Lion Sands – living up to its reputation
I’ve been updating Fodor’s The Complete African Safari Planner, so have been lucky enough to have visited some of South Africa’s finest private game lodges during the last few months.
Although the lodges at Lion Sands are some of the newer kids on the block, the area has been family owned since 1933, and since then 3 generations have been custodians of this wonderful wilderness along one of the best and longest stretches of the great Sabie River in the Sabi Sand Reserve, adjacent to Kruger National Park. Lion Sands has the only full-time ecologist in the reserve.
Today its gorgeous lodges have stellar reputations.

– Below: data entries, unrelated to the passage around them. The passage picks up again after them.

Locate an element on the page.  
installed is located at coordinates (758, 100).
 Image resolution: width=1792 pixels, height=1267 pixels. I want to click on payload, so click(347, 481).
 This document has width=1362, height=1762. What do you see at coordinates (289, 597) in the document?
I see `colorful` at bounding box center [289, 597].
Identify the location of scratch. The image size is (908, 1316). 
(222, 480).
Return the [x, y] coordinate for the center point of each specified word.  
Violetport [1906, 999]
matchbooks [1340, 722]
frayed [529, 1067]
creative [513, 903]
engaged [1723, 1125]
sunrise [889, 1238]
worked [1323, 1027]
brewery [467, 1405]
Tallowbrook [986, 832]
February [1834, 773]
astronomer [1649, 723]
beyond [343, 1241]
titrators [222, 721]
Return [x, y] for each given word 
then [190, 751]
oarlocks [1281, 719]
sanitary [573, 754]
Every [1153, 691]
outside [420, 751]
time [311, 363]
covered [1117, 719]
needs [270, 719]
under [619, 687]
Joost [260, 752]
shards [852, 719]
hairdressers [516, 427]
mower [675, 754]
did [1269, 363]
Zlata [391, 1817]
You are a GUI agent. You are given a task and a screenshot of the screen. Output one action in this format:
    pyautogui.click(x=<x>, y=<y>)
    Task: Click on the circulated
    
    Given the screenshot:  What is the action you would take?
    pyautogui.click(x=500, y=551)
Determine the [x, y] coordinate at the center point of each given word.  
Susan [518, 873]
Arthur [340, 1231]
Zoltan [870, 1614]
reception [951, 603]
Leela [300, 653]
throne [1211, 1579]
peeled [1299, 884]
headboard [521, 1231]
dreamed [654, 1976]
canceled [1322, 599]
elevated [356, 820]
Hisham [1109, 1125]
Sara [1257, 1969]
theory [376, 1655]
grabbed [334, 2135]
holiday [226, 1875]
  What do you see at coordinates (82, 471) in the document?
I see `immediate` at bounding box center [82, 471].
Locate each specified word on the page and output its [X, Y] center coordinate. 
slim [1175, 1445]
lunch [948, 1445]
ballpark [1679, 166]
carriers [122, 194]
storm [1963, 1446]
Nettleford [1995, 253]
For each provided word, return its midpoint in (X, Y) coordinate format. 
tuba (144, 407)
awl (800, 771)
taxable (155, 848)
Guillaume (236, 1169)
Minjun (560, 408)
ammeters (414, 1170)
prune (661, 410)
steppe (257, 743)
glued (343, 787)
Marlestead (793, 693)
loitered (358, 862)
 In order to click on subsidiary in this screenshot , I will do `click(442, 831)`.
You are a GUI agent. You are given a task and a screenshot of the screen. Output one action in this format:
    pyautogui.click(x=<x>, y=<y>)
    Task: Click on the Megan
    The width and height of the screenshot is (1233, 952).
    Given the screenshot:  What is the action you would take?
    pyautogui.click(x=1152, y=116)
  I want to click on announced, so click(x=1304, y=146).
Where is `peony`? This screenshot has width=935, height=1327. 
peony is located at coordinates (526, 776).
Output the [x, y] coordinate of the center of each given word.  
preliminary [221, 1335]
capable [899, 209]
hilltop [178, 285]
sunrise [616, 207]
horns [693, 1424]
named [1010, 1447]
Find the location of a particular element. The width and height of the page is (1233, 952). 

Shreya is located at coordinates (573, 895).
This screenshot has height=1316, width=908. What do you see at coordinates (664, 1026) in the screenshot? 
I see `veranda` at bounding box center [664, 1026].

You can choose to stay at the ultra-luxurious Ivory Lodge – haunt of international celebs because of its exclusivity and guaranteed privacy – where you can watch game from the deck of your own rim pool; or opt for the less pricey (but still great) River Lodge, also with stupendous views of the river.
At breakfast recently, we watched a fully grown male leopard prowling along the far river bank while elephants and bushbuck munched their way along the near bank.
Three generations have been custodians of this wonderful wilderness along one of the best and longest stretches of the great Sabie River in Sabi Sand Reserve, adjacent to Kruger National Park.
If you’ve won the jackpot and have a big family, or want to get a group of friends together, then the spacious family lodge, called 1933, is for you. It comes with 4 suites (all with their own river views), can sleep up to 16 people, and has its own chef, butler, game ranger, pool, gym and wine cellar
For the ultimate bush experience, sleep out at Chalkley Treehouse – Tarzan and Jane never had it this good.
But if it’s Sabi Sand, then it’s the Big 5 – especially leopard – you’ve come to see. And you certainly won’t be disappointed.
Sabi Sand has the highest density of leopards in the world. We found them even on a very uncharacteristically rainy morning. A mother leopard had killed an impala and dragged it up a jackalberry tree. A small 5-month-old cub was clambering about in the higher branches, while a hopeful hyena circled the trunk waiting for scraps.
On another day we discovered a hyena den where adults and babies of all sizes slept and played in the morning sun.
And don’t forget the birds – there are hundreds of them, especially in summer when the migrants return.